◆ **DATA ENTRIES**
.....

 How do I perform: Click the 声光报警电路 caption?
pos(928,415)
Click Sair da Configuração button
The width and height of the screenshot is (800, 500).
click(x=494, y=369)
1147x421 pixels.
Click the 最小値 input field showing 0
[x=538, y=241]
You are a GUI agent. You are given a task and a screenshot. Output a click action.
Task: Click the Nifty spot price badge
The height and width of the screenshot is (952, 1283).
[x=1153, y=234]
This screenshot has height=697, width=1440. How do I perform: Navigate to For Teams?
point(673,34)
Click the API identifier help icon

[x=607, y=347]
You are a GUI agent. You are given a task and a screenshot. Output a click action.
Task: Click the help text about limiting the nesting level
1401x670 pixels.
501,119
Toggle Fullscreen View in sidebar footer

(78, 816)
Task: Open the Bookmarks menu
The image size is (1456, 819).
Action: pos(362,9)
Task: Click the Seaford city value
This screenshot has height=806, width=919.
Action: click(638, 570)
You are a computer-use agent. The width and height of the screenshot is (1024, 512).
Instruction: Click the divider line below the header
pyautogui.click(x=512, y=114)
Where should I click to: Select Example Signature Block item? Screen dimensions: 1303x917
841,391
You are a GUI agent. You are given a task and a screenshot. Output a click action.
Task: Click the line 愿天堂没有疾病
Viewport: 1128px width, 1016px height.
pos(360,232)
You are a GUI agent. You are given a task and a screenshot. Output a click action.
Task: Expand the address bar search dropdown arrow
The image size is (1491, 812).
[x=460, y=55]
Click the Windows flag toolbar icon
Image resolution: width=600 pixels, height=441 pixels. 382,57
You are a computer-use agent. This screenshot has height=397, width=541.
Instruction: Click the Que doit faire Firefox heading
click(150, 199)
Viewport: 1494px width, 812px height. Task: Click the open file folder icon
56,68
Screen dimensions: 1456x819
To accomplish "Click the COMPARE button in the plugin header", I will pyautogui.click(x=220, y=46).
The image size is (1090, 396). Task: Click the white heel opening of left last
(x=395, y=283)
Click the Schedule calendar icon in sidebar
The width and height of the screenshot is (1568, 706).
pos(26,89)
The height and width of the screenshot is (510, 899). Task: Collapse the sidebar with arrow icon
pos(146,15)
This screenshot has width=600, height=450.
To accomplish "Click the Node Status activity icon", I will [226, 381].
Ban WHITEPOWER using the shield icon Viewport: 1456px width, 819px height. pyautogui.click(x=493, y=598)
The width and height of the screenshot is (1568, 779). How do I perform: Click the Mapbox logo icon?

.....

Copy the items above line for line, without changing anything.

◆ **EXPECTED OUTPUT**
 How do I perform: Click the 声光报警电路 caption?
pos(928,415)
Click Sair da Configuração button
The width and height of the screenshot is (800, 500).
click(x=494, y=369)
1147x421 pixels.
Click the 最小値 input field showing 0
[x=538, y=241]
You are a GUI agent. You are given a task and a screenshot. Output a click action.
Task: Click the Nifty spot price badge
The height and width of the screenshot is (952, 1283).
[x=1153, y=234]
This screenshot has height=697, width=1440. How do I perform: Navigate to For Teams?
point(673,34)
Click the API identifier help icon

[x=607, y=347]
You are a GUI agent. You are given a task and a screenshot. Output a click action.
Task: Click the help text about limiting the nesting level
1401x670 pixels.
501,119
Toggle Fullscreen View in sidebar footer

(78, 816)
Task: Open the Bookmarks menu
The image size is (1456, 819).
Action: pos(362,9)
Task: Click the Seaford city value
This screenshot has height=806, width=919.
Action: click(638, 570)
You are a computer-use agent. The width and height of the screenshot is (1024, 512).
Instruction: Click the divider line below the header
pyautogui.click(x=512, y=114)
Where should I click to: Select Example Signature Block item? Screen dimensions: 1303x917
841,391
You are a GUI agent. You are given a task and a screenshot. Output a click action.
Task: Click the line 愿天堂没有疾病
Viewport: 1128px width, 1016px height.
pos(360,232)
You are a GUI agent. You are given a task and a screenshot. Output a click action.
Task: Expand the address bar search dropdown arrow
The image size is (1491, 812).
[x=460, y=55]
Click the Windows flag toolbar icon
Image resolution: width=600 pixels, height=441 pixels. 382,57
You are a computer-use agent. This screenshot has height=397, width=541.
Instruction: Click the Que doit faire Firefox heading
click(150, 199)
Viewport: 1494px width, 812px height. Task: Click the open file folder icon
56,68
Screen dimensions: 1456x819
To accomplish "Click the COMPARE button in the plugin header", I will pyautogui.click(x=220, y=46).
The image size is (1090, 396). Task: Click the white heel opening of left last
(x=395, y=283)
Click the Schedule calendar icon in sidebar
The width and height of the screenshot is (1568, 706).
pos(26,89)
The height and width of the screenshot is (510, 899). Task: Collapse the sidebar with arrow icon
pos(146,15)
This screenshot has width=600, height=450.
To accomplish "Click the Node Status activity icon", I will [226, 381].
Ban WHITEPOWER using the shield icon Viewport: 1456px width, 819px height. pyautogui.click(x=493, y=598)
The width and height of the screenshot is (1568, 779). How do I perform: Click the Mapbox logo icon?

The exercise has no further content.